**Material provided**
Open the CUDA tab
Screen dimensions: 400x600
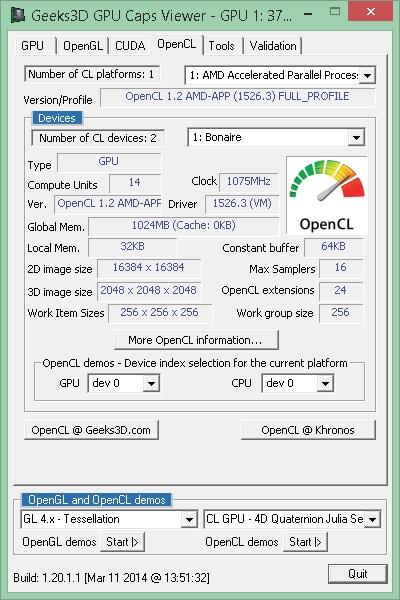tap(130, 46)
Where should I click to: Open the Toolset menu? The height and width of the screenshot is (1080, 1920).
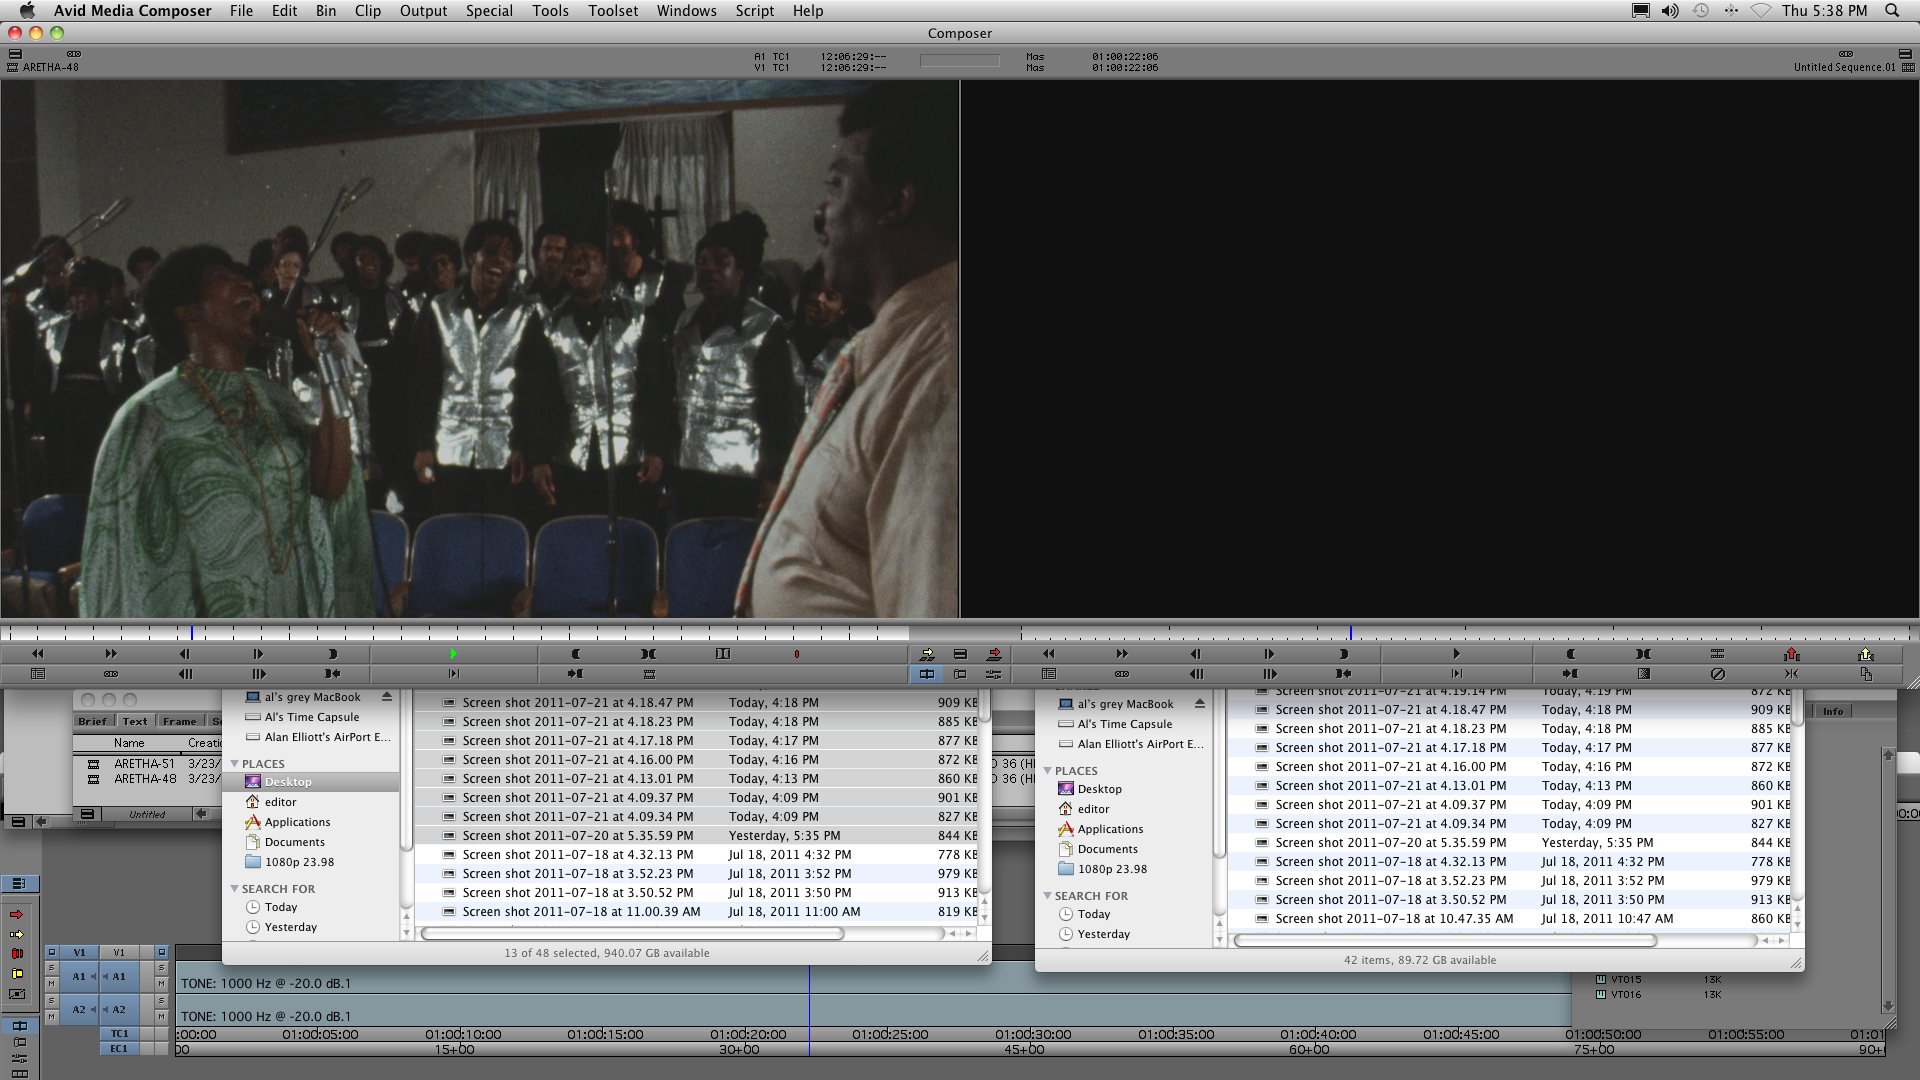(x=612, y=11)
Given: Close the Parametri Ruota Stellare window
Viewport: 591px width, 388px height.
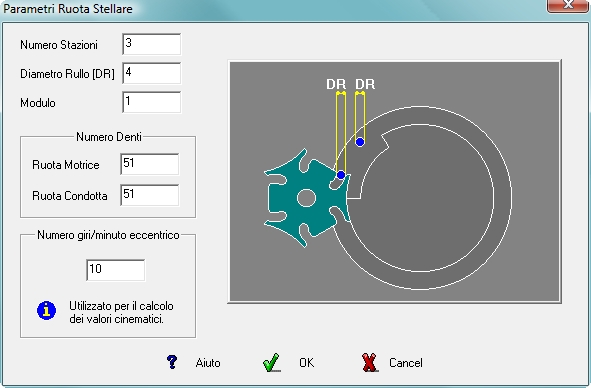Looking at the screenshot, I should coord(567,5).
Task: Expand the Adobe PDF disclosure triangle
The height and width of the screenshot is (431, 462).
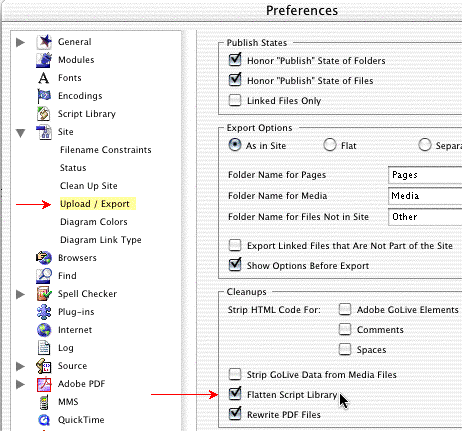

**Aim**
Extract every line of text from all of the items above, reproducing each verbatim, and omit the pictures.

**The answer**
Open the CUDA tab
Screen dimensions: 400x600
tap(130, 46)
Where should I click to: Open the Toolset menu? The height and width of the screenshot is (1080, 1920).
(x=612, y=11)
Given: Close the Parametri Ruota Stellare window
Viewport: 591px width, 388px height.
Looking at the screenshot, I should coord(567,5).
Task: Expand the Adobe PDF disclosure triangle
The height and width of the screenshot is (431, 462).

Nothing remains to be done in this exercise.